Versions
- Seal of the Governor
- Armiger: State of Wyoming
- Adopted: 1893
- Motto: Equal Rights

= Seal of Wyoming =

Official government emblem of the U.S. state of Wyoming

The Great Seal of the State of Wyoming was adopted by the second legislature in 1893, and revised by the sixteenth legislature in 1921.

The two dates on the Great Seal, 1869 and 1890, commemorate the organization of the territorial government and Wyoming's admission to the Union. The draped figure in the center holds a staff from which flows a banner bearing the words, "Equal Rights." The banner symbolizes the political status women have enjoyed in Wyoming since the passage of the territorial suffrage amendment in 1869. The male figures typify the livestock and mining industries of the state.
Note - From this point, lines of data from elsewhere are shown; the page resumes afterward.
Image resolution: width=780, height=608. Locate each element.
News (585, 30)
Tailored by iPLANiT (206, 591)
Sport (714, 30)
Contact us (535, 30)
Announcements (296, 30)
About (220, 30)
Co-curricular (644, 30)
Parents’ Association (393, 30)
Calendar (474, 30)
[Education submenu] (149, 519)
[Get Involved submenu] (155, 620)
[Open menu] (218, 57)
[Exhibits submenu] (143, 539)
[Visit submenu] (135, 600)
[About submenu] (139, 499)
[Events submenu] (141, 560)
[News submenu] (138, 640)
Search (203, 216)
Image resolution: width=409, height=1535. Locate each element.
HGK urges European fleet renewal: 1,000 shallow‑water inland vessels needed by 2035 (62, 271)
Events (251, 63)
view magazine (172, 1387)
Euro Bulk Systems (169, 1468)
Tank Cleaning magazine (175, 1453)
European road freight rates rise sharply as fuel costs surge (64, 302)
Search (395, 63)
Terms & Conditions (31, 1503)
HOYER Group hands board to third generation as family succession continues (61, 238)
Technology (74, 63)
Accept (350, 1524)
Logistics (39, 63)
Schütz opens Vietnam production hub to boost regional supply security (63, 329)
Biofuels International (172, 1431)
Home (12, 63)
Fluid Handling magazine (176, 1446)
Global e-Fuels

The number 44 on the five-pointed star signifies that Wyoming was the 44th state admitted to the Union. On top of the pillars rest lamps from which burn the Light of Knowledge. Scrolls encircling the two pillars bear the words, Oil, Mines, Livestock, and Grain, four of Wyoming's major industries.

The state seal is displayed in stained glass in the ceilings of both the Wyoming's House of Representatives Chamber and the Wyoming Senate Chamber in the state capital. The seal is also incorporated into the design of the flag of Wyoming, which prominently features the seal set against the silhouette of an American bison.